Because residency is no longer offered, which is saving the university $6.7 million per year, students had the options of dorming at west campus or commuting.
“My child is reluctantly moving to Stony Brook’s campus because the timing of the announcement to eliminate her college at Southampton left her with no other alternative,” Semente said. “I am packing my daughter up to move to a school that she did not choose to attend. And I had to pay for it as well.”
According to Lauren Sheprow, as of July 27, there were 305 Southampton students registered for Fall 2010. Room assignments were selected by 159 of the students.
Professors were also affected by the closing of the campus. Of the 147 faculty and staff members at Southampton, 28 percent were unaffected by the campus’s demise. The remainder, which included 33 faculty members, 67 non-teaching staff, five west campus employees and one Research Foundation employee, were able to meet with the department of Human Resource Services to find job opportunities and provide tips.
Some criticize Stony Brook University President Samuel L. Stanley, Jr. for the suspension of the campus.
“I think he’s done a lousy job,” said Thiele. “I think in the year that he has been the president of the university, the university has taken a major step backwards. It’s true certainly with Southampton.”
Others feel he is doing the best he can.
“I think he’s a good president,” said Assemblyman Steve Engelbright, who, along with his two daughters, graduated from Stony Brook University. “I think he’s faced with some terrible realities, and he’s doing everything he can given the cards he’s been dealt.”
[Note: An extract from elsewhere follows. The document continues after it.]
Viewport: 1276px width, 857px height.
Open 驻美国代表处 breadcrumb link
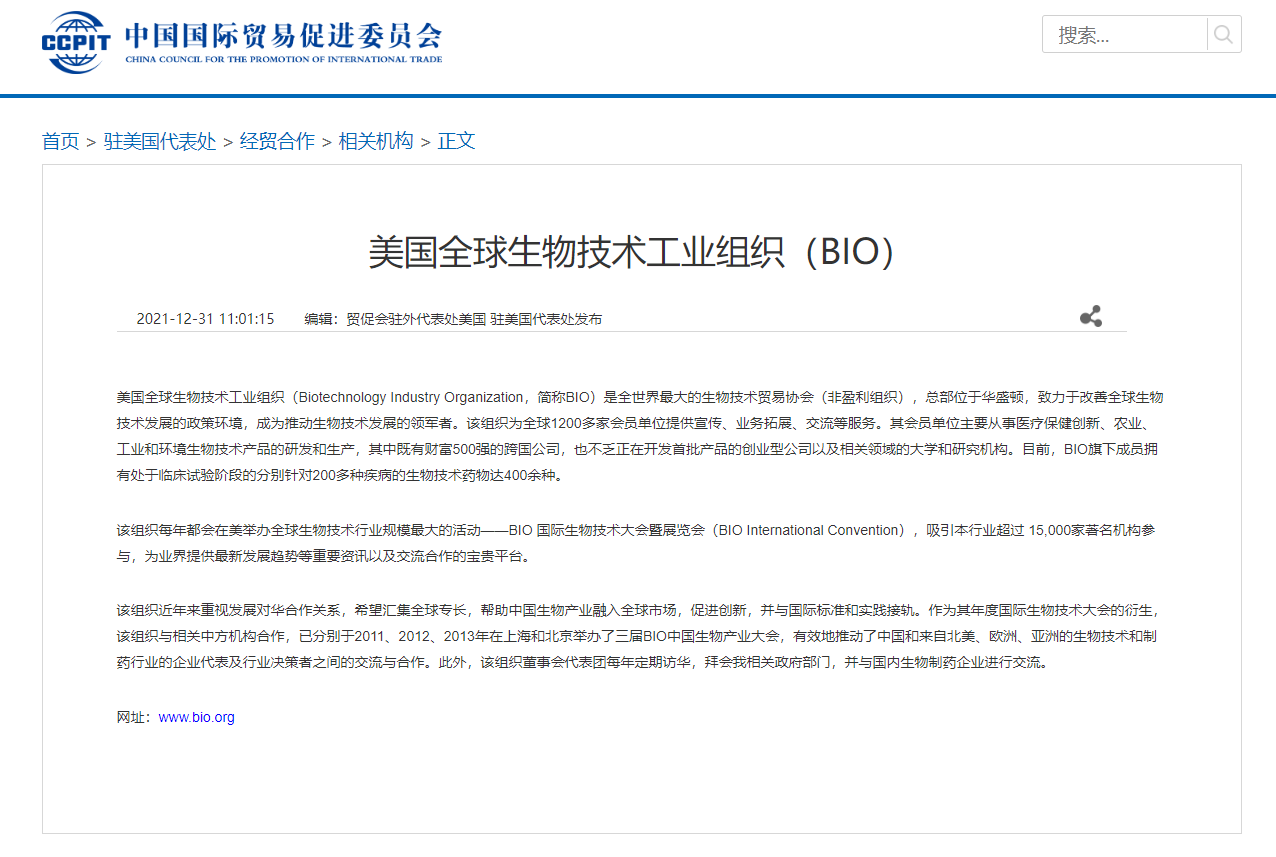pos(160,141)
Engelbright was the Curator of Geologic Collections earlier on in his career, as well as being the founding director of the Museum of Long Island Natural Sciences, which is located at the university.
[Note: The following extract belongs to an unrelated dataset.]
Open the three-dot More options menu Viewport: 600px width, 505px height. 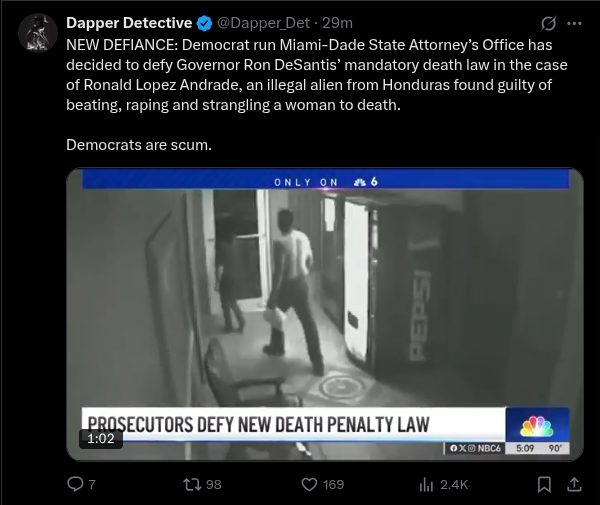(x=574, y=24)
According to Sheprow, Stony Brook has created an advisory committee in order to develop a business plan for the use of the Southampton campus. Some ideas for consideration include developing the campus as a center for creative arts, maintaining and building programs in the Marine Sciences and providing graduate programs. Another feasible option is having a different SUNY campus use it.
The independent SUNY campus that the legislators would like to make would include programs for the arts and possibly a joint collaboration with Southampton Hospital.
This isn’t the first time the campus has been closed. When Long Island University shut down the school in 2005, Thiele and LaValle urged the state university to make the campus a part of it. Now they’re looking to make the space its own entity entirely.